(Stored entries)
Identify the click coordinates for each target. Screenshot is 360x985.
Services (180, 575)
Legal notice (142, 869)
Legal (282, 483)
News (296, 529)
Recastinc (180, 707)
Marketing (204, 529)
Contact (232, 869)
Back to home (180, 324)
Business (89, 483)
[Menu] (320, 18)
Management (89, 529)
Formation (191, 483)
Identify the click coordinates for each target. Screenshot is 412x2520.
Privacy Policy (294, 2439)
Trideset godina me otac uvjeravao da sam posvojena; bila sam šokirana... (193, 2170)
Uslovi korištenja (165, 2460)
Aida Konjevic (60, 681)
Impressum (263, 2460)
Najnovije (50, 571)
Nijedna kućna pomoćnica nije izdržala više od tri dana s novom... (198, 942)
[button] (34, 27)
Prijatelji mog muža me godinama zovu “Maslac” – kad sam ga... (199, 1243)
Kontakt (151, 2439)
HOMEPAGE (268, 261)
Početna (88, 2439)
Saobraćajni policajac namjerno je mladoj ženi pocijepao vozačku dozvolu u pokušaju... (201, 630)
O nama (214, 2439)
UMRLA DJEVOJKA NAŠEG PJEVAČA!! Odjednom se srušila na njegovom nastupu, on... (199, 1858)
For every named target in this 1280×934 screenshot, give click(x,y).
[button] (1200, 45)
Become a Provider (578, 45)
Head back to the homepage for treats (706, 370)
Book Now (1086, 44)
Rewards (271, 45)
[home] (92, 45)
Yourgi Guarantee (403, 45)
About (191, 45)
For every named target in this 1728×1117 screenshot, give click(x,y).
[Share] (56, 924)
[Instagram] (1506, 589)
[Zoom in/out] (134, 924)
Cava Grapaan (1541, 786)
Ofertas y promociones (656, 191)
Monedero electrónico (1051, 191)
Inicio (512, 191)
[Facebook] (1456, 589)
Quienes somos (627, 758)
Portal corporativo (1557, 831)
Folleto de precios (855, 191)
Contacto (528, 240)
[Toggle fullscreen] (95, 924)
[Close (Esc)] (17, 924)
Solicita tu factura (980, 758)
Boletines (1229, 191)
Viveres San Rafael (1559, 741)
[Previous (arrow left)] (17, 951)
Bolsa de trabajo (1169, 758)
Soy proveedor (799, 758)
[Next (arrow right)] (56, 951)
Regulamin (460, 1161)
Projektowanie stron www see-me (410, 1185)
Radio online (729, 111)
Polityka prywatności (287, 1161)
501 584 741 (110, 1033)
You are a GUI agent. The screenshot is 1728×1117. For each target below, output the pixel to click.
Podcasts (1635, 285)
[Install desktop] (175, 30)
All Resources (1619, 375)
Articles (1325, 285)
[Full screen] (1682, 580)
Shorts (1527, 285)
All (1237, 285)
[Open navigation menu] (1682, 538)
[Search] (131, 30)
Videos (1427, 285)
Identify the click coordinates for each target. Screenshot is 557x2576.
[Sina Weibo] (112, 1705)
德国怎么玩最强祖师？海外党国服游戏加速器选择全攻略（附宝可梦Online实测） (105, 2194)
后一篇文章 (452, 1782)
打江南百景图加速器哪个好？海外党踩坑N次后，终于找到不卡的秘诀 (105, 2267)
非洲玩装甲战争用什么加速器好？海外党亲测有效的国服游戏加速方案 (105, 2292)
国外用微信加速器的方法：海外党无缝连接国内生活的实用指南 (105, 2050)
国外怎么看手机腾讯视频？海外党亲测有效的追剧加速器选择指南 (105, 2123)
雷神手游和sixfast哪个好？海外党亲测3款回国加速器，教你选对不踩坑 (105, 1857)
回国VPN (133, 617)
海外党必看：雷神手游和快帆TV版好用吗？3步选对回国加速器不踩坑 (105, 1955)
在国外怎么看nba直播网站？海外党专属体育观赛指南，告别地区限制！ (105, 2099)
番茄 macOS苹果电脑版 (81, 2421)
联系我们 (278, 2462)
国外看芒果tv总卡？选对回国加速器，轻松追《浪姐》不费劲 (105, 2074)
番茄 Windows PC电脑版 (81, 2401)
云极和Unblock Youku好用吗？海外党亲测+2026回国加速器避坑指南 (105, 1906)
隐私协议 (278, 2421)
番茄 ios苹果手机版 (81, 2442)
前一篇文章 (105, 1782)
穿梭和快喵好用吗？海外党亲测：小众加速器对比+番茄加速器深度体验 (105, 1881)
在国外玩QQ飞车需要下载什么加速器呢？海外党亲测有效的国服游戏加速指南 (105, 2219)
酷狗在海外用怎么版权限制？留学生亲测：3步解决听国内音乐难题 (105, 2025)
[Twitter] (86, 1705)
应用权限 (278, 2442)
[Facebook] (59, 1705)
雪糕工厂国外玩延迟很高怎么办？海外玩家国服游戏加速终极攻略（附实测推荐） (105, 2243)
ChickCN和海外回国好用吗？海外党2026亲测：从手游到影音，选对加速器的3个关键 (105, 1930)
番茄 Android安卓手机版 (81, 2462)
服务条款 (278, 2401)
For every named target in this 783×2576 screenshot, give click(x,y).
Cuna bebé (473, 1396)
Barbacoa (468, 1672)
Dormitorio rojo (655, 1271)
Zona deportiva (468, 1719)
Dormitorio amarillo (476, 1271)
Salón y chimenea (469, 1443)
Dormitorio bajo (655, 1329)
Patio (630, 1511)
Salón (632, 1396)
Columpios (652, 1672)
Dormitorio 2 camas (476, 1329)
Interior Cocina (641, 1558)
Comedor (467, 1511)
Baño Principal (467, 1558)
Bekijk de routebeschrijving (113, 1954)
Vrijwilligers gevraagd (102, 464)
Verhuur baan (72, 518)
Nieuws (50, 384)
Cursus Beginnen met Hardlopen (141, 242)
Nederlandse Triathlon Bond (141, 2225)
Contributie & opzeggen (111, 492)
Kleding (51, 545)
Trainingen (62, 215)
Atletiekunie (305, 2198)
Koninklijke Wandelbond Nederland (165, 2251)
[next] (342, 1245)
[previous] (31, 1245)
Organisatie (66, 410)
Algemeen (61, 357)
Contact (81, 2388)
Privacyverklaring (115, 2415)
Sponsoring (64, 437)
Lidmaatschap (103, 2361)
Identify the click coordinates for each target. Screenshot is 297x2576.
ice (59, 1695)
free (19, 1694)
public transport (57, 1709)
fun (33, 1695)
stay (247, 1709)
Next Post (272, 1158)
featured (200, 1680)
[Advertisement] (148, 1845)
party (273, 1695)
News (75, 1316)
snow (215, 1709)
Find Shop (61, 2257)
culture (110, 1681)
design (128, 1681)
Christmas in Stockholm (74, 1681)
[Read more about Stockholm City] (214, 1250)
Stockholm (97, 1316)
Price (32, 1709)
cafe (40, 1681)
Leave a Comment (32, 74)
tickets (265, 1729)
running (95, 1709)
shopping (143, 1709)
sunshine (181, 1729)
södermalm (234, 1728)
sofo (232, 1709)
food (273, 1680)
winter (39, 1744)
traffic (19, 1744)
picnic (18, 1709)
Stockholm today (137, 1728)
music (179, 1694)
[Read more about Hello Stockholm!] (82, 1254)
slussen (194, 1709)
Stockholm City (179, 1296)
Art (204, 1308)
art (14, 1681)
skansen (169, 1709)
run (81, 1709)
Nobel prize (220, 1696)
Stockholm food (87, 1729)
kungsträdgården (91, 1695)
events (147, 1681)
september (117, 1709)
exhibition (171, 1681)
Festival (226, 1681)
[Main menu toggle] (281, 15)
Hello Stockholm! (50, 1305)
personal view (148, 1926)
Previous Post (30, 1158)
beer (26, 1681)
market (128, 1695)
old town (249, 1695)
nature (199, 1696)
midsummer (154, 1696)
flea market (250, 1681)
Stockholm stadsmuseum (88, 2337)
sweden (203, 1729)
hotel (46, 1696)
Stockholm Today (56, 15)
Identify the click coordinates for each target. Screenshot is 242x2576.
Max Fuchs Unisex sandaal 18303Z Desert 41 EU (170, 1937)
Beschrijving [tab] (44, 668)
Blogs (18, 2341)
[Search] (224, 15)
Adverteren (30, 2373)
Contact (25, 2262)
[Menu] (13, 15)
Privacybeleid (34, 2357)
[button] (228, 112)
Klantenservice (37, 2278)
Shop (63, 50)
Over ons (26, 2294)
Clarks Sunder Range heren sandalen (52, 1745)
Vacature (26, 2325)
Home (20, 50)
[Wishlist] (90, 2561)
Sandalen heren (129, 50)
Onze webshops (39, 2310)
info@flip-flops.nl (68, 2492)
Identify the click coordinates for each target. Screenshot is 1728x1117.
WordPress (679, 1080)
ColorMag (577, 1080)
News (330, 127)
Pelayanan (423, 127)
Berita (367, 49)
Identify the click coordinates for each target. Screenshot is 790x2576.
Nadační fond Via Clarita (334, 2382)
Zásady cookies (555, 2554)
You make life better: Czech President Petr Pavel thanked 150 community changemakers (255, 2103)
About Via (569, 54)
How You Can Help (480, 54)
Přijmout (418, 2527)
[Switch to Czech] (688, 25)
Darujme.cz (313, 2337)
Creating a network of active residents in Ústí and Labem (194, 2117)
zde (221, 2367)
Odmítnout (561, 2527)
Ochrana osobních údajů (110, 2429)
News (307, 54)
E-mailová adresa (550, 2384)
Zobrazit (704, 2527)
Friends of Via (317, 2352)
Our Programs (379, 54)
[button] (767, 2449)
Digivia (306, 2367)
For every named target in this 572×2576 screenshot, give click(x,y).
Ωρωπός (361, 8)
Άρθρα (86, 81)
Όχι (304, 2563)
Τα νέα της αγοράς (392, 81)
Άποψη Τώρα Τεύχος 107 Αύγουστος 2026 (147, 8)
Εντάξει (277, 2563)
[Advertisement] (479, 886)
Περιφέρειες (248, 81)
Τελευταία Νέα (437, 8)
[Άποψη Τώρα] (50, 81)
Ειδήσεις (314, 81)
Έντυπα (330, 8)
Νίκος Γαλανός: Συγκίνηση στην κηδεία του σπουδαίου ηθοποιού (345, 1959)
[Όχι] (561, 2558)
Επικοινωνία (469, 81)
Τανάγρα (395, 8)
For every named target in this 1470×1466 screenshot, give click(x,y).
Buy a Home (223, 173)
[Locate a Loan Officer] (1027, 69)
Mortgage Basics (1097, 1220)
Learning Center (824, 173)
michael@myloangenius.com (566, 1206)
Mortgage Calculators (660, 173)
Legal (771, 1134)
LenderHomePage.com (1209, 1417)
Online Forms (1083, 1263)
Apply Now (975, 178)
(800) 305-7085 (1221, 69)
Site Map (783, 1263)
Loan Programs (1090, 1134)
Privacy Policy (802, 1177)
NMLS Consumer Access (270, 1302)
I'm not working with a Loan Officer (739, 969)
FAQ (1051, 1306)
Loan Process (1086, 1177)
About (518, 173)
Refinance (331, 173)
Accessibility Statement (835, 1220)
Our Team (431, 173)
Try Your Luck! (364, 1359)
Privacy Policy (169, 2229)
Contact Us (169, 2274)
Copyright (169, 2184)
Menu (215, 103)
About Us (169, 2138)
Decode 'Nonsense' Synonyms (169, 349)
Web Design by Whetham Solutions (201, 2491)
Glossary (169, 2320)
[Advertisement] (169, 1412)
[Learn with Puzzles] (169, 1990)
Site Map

● **WHAT NEEDS TO BE DONE**: When you reach the line containing "Dormitorio 2 camas (476, 1329)" in the data above, start copying exactly, and stop after the line containing "cafe (40, 1681)".

● **WRITTEN SOLUTION**:
Dormitorio 2 camas (476, 1329)
Interior Cocina (641, 1558)
Comedor (467, 1511)
Baño Principal (467, 1558)
Bekijk de routebeschrijving (113, 1954)
Vrijwilligers gevraagd (102, 464)
Verhuur baan (72, 518)
Nieuws (50, 384)
Cursus Beginnen met Hardlopen (141, 242)
Nederlandse Triathlon Bond (141, 2225)
Contributie & opzeggen (111, 492)
Kleding (51, 545)
Trainingen (62, 215)
Atletiekunie (305, 2198)
Koninklijke Wandelbond Nederland (165, 2251)
[next] (342, 1245)
[previous] (31, 1245)
Organisatie (66, 410)
Algemeen (61, 357)
Contact (81, 2388)
Privacyverklaring (115, 2415)
Sponsoring (64, 437)
Lidmaatschap (103, 2361)
Identify the click coordinates for each target. Screenshot is 297x2576.
ice (59, 1695)
free (19, 1694)
public transport (57, 1709)
fun (33, 1695)
stay (247, 1709)
Next Post (272, 1158)
featured (200, 1680)
[Advertisement] (148, 1845)
party (273, 1695)
News (75, 1316)
snow (215, 1709)
Find Shop (61, 2257)
culture (110, 1681)
design (128, 1681)
Christmas in Stockholm (74, 1681)
[Read more about Stockholm City] (214, 1250)
Stockholm (97, 1316)
Price (32, 1709)
cafe (40, 1681)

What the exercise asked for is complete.